I would have made some cruel joke about his fully deserving it and how he'd meet so many of our kind down there, subject to a special sort of vampiric torment, far worse than mere damned mortals ever experienced. I shuddered.

"Good God," I said under my breath.

"You said you've seen it?"

"Not quite. I was ... somewhere, it's not important. I think New York again, yes, back here with him—"

"The victim."

"Yes, following him. He had some transaction at an art gallery. Midtown. He's quite a smuggler. It's all part of his peculiar personality, that he loves beautiful and ancient objects, the sort of tilings you love, David. I mean, when I finally do make a meal of him, I might bring you one of his treasures."

David said nothing, but I could see this was distasteful to him, the idea of purloining something precious from someone whom I had not yet killed but was surely to kill.
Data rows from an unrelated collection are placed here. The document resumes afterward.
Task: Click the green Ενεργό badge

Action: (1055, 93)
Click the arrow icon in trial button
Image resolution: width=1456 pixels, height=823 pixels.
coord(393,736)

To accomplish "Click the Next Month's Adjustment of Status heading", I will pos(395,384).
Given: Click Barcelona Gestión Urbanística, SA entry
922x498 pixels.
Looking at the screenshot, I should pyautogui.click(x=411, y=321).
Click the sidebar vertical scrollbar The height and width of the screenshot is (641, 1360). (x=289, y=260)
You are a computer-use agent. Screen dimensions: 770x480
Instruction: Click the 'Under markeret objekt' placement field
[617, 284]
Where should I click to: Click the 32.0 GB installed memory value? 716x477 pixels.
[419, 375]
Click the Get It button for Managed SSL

"Medieval books, crosses, jewelry, relics, that's the sort of thing he deals in. It's what got him into the dope, ransoming church art that had been lost during the Second World War in Europe, you know, priceless statues of angels and saints that had been pillaged.

He's got his most valued treasures stashed in a flat on the Upper East Side. His big secret. I think the dope money started as a means to an end. Somebody had something he wanted. I don't know. I read his mind and then I tire of it. And he's evil, and all those relics have no magic, and I'm going to Hell." "Not so fast," he said. "The Stalker. You said you saw something. What did you see?"

I fell silent. I had dreaded this moment. I had not tried to describe these experiences even to myself. But I had to continue. I had called David here for help. I had to explain.